In an early-phase study, the novel BRAF inhibitor FORE8394 shows impressive efficacy in brain tumors and other cancers with a benign safety profile.
Sylvester Comprehensive Cancer Center neuro-oncologist Macarena de la Fuente, M.D., will be presenting early-phase clinical trial results on FORE8394, a new and promising BRAF inhibitor therapy, at the American Society of Clinical Oncology (ASCO) annual meeting. The Phase 1/2a study found FORE8394 is safe and shows encouraging signs of efficacy in a variety of solid tumors including glioblastoma.
“We have seen responses across the board from ovarian cancer to thyroid cancer to high-grade gliomas, including glioblastomas, and low-grade gliomas, which are less aggressive than glioblastoma but still incurable brain tumors,” said Dr. de la Fuente, who is associate professor of neurology and chief of neuro-oncology. “We are particularly excited by the durable responses we are seeing in these tumors.”
Novel BRAF Inhibitor
FORE8394 targets BRAF, an enzyme that plays a major role in cell growth and division and other functions.
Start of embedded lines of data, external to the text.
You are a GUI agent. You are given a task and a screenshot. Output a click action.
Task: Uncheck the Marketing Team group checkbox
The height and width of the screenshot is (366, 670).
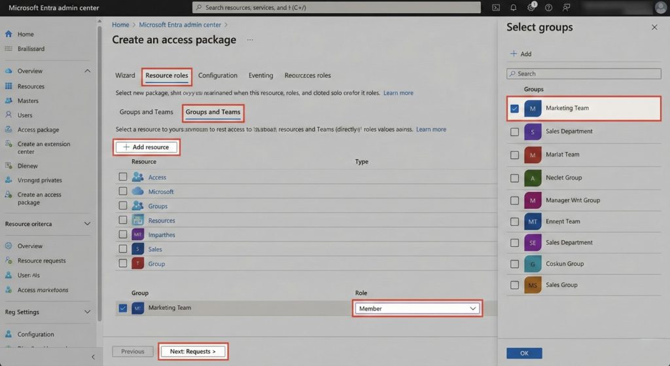coord(514,109)
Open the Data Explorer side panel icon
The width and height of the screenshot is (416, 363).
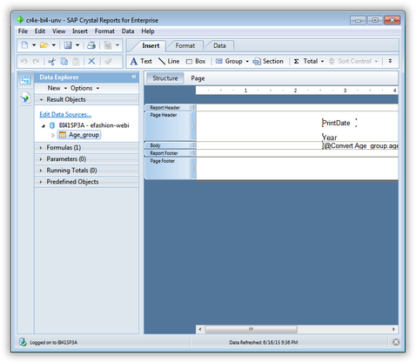tap(25, 79)
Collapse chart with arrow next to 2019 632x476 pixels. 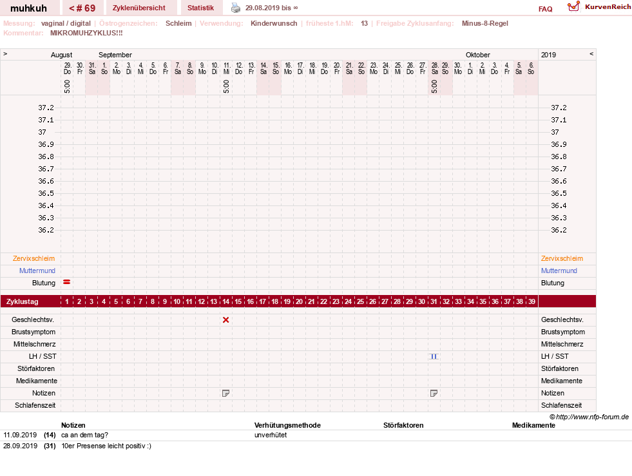[591, 53]
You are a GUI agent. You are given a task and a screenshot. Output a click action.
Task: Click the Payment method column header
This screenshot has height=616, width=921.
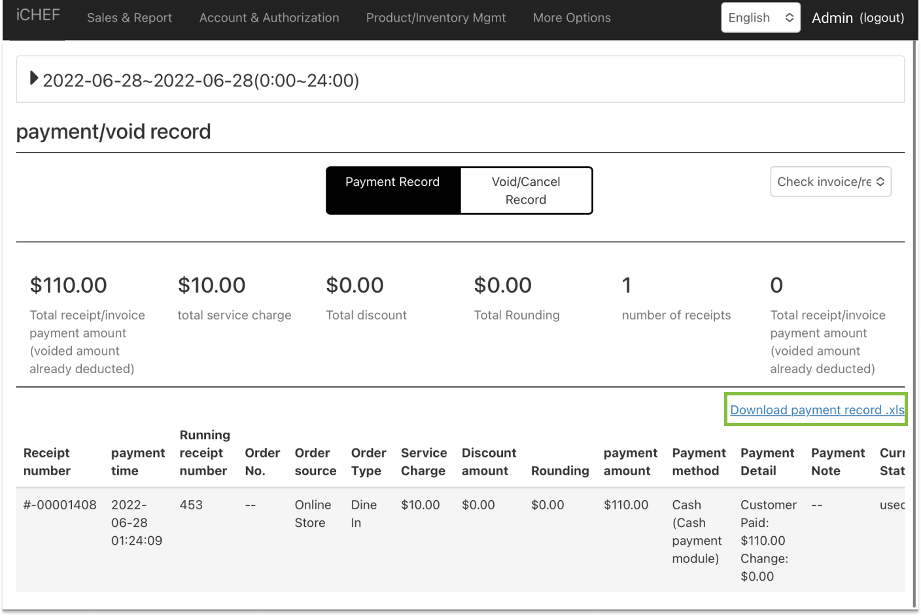click(x=699, y=462)
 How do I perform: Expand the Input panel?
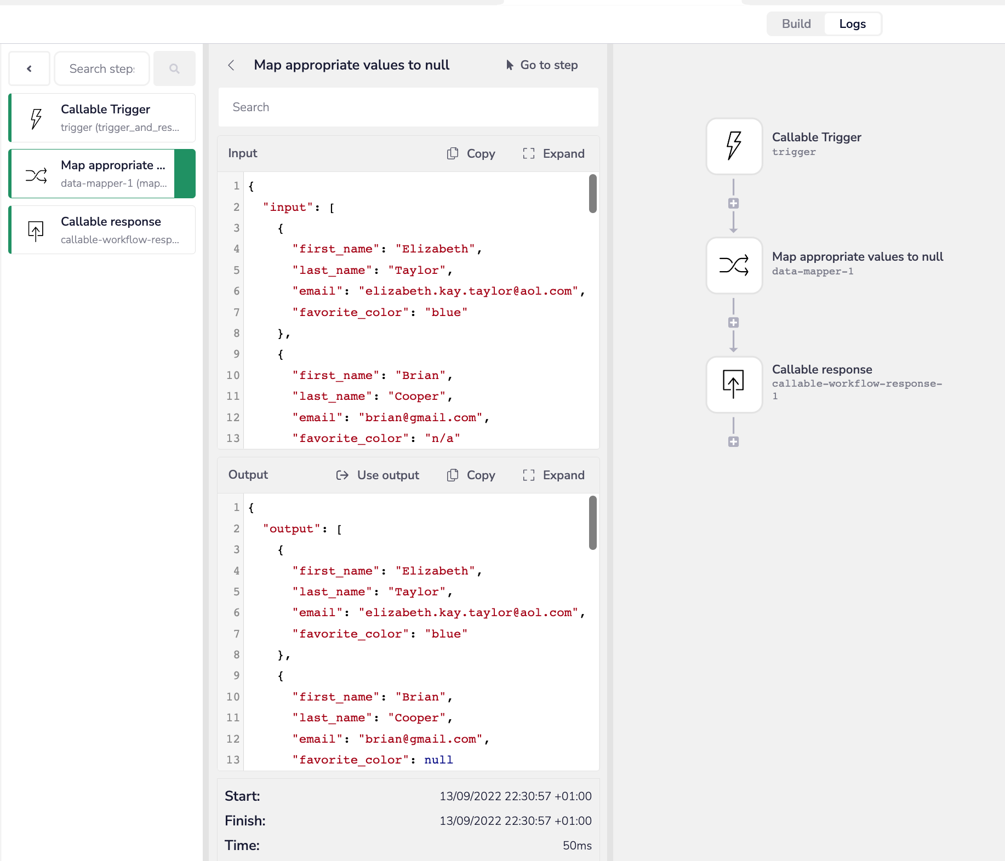coord(553,154)
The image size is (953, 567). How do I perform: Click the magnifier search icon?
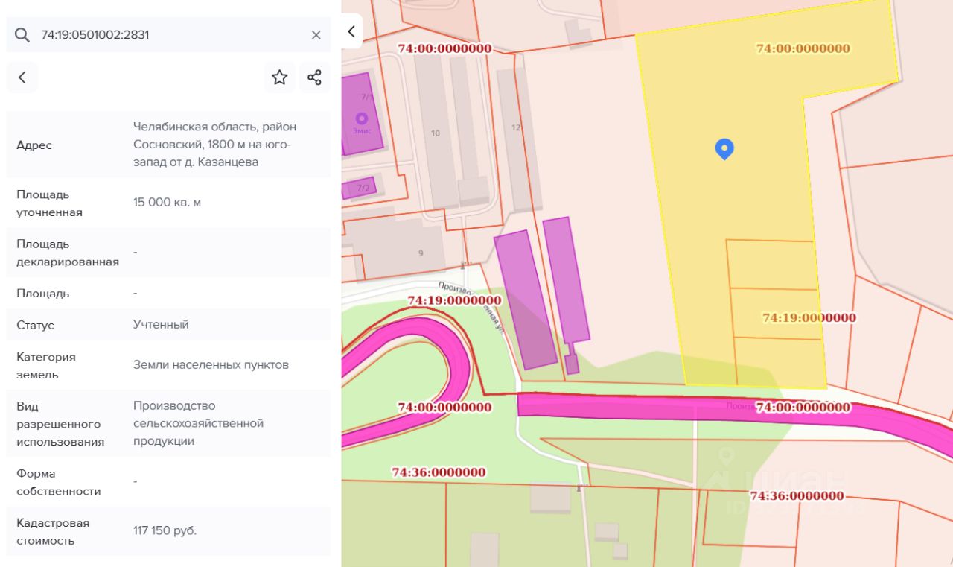22,35
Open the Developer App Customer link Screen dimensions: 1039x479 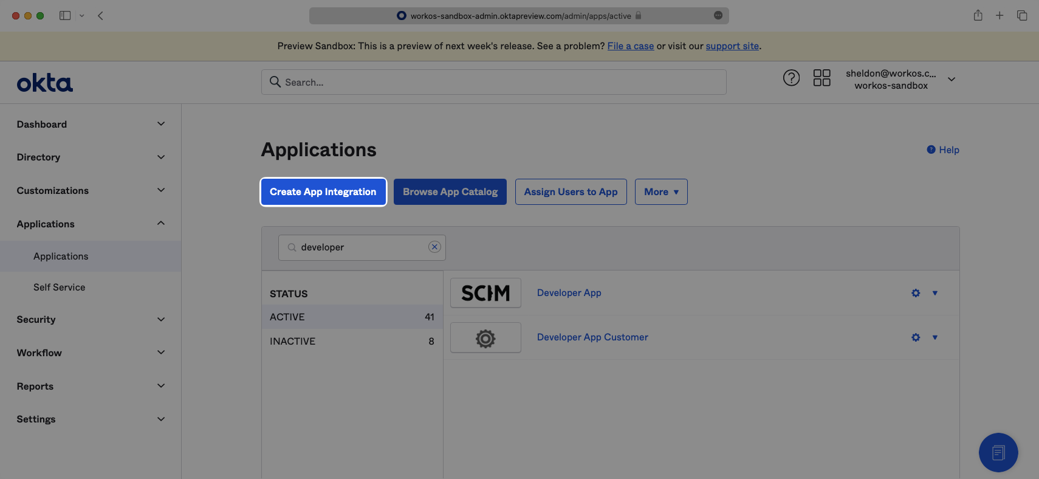(592, 337)
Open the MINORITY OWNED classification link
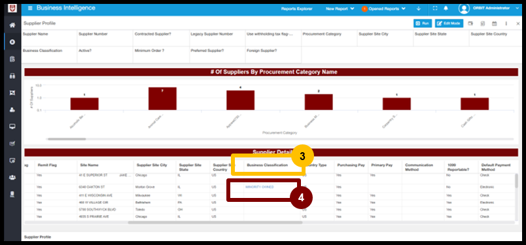This screenshot has width=526, height=245. tap(259, 187)
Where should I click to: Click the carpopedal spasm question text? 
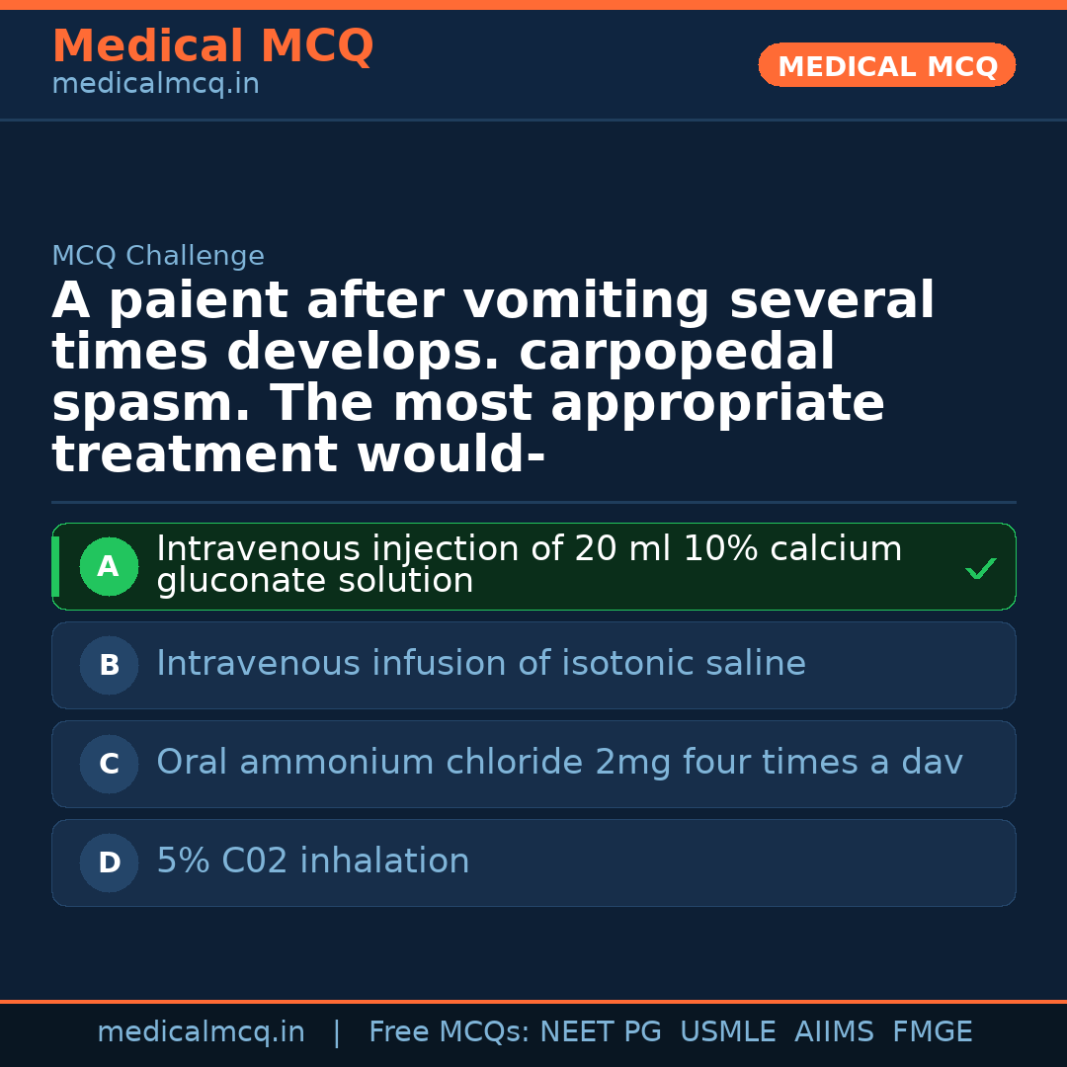493,378
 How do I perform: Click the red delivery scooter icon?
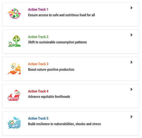14,95
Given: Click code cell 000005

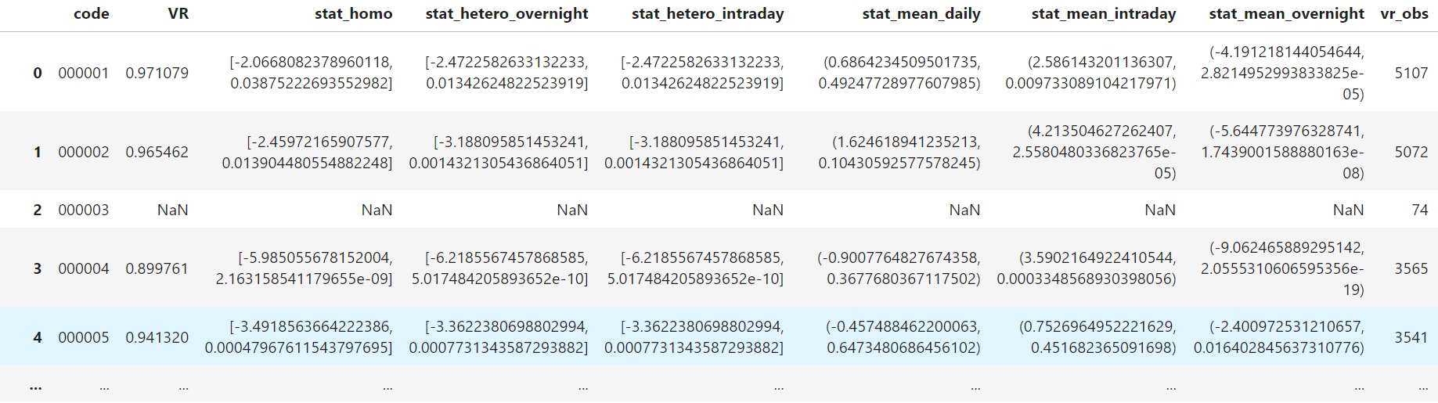Looking at the screenshot, I should (x=83, y=337).
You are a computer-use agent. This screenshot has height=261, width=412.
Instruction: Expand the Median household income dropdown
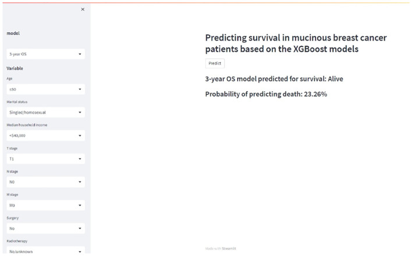tap(46, 136)
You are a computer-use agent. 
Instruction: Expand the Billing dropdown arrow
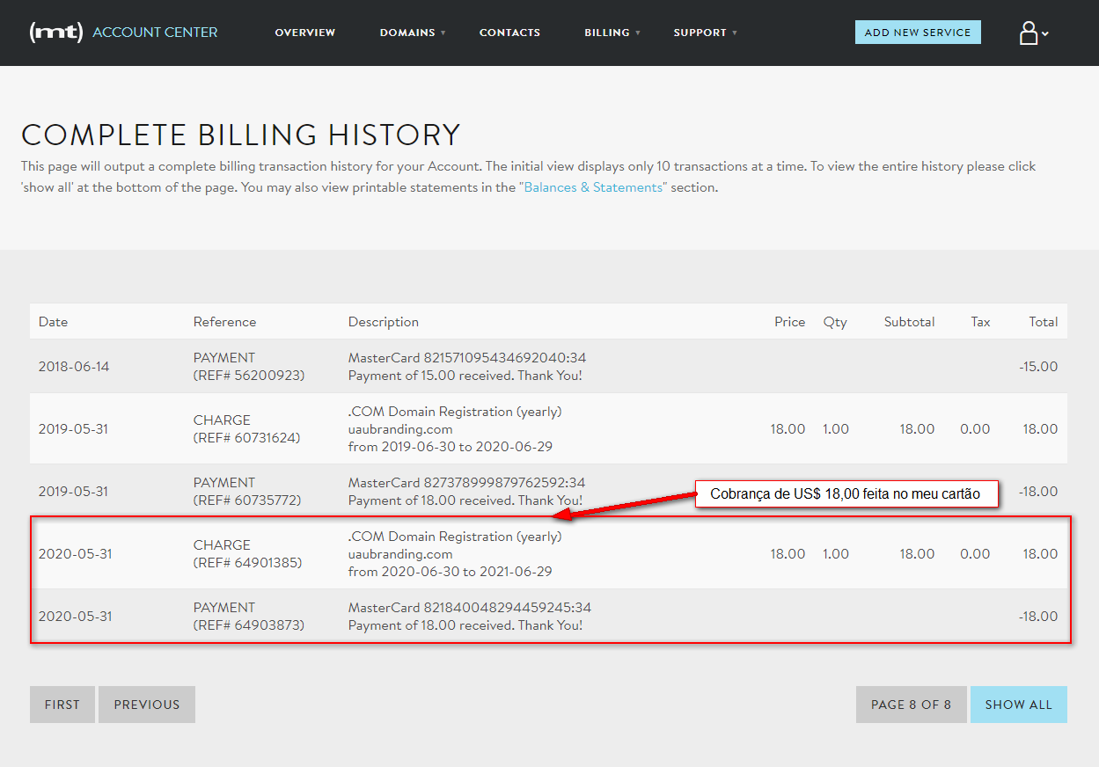pyautogui.click(x=638, y=33)
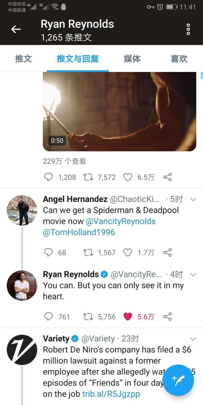Share Angel Hernandez's Spiderman tweet

(x=167, y=252)
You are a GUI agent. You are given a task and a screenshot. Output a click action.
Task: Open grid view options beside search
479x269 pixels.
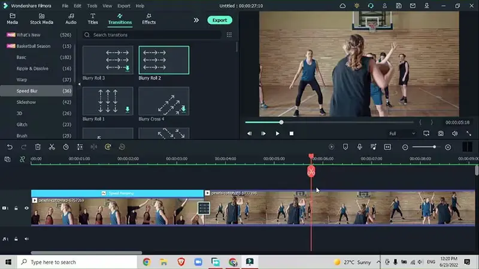pyautogui.click(x=229, y=35)
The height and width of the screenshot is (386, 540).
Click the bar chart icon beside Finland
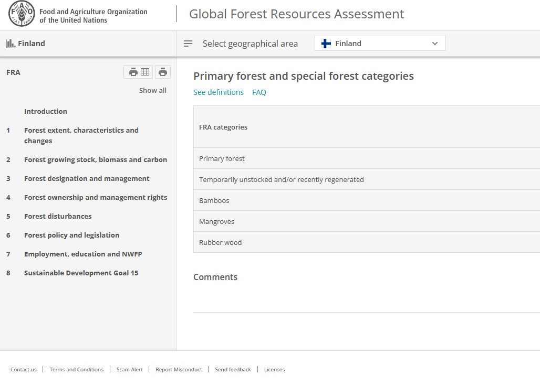point(11,44)
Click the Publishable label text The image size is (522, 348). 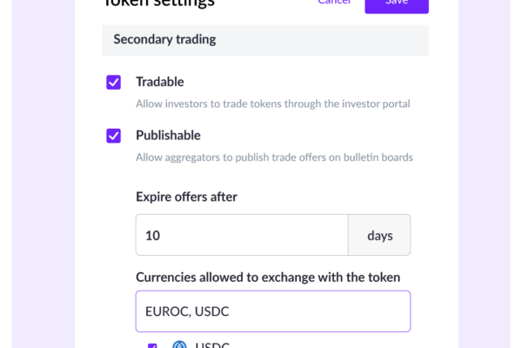[168, 136]
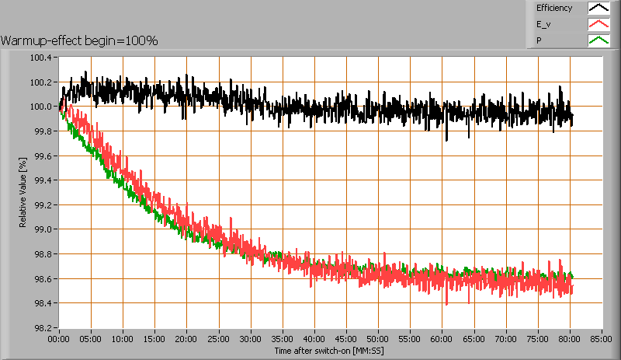This screenshot has height=360, width=621.
Task: Click the 99.0 Y-axis tick label
Action: point(42,229)
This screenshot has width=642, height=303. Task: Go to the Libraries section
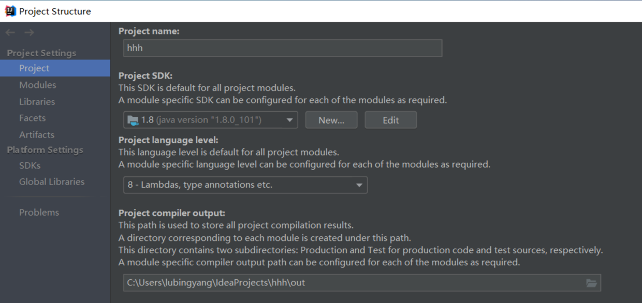tap(37, 101)
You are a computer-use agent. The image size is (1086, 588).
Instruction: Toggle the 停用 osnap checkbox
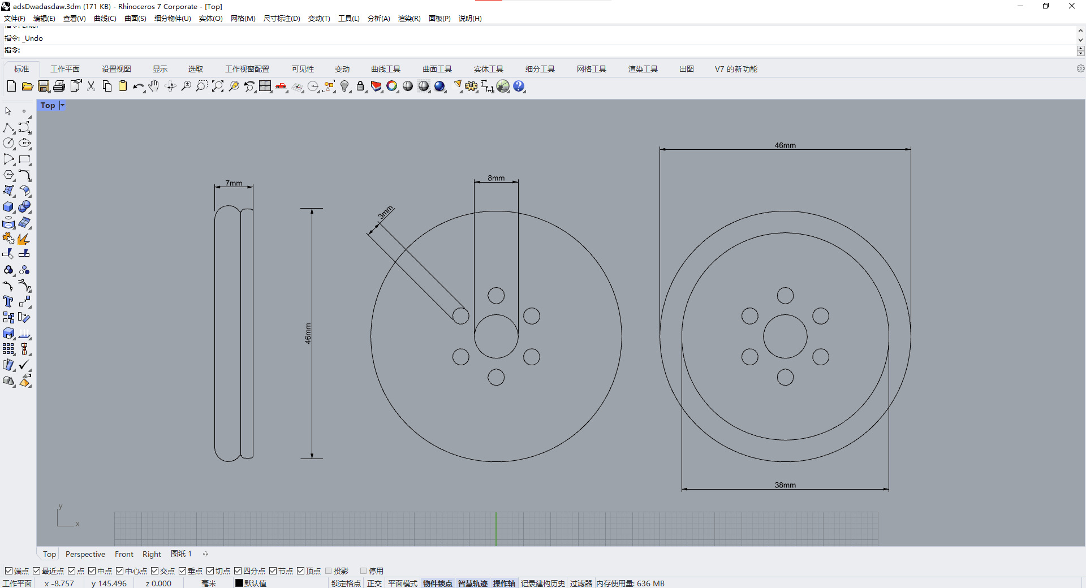click(364, 571)
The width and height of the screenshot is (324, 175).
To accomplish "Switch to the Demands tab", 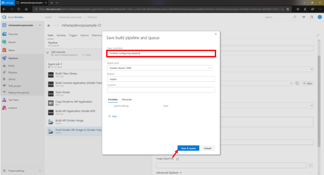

However, molecular alterations in the BRAF gene can lead to cancer development.
While available BRAF inhibitors target V600 mutations, they do not target the much less common non-V600 mutations. Additionally, treatments with current BRAF inhibitors may result in the activation of the MAPK pathway. On top of the ability of FORE8394 to target V600 and non-V600 mutations, its use does not result in the paradoxical activation of the MAPK pathway.
“FORE8394 can hit BRAF alterations that are not targetable by the drugs that are currently on the market,” said Dr. de la Fuente. “In addition, because it does not cause paradoxical MAPK activation, patients don’t have to take a second drug, called an MEK inhibitor.”
The multi-site study enrolled 113 patients to test FORE8394 for safety and efficacy. The drug was very well tolerated, with relatively mild side effects. Overall, the drug showed better tolerability than existing BRAF/MEK combinations.
Because BRAF variations are found in several cancers, the trial enrolled patients with glioma, melanoma, ovarian and thyroid cancers within other solid tumors. Though the patient samples are quite small, the results have been highly encouraging in some tumor types as glioblastoma, which have a median survival of 16 months.
“The clinical data we present is quite strong,” said Dr. de la Fuente. “Patients tolerated the drug well, and we are seeing durable responses. There are patients that have been on the drug for over six years.”
Phase 2 Started
Dr. de la Fuente, who specializes in treating primary brain tumors, cautions that only about 3% of glioblastomas have a BRAF alteration. However, for that patient subset, FORE8394 could show significant value.
In March 2023, the U.S. Food and Drug Administration gave FORE8394 Orphan Drug Designation for central nervous system tumors. This key regulatory move could accelerate the drug’s development and get it to patients sooner.
“At ASCO, we will discuss the drug’s safety, long-term tolerability and preliminary efficacy,” said Dr. de la Fuente. “Based on these results, we are already running a Phase 2 study (NCT05503797) to further confirm these promising results.”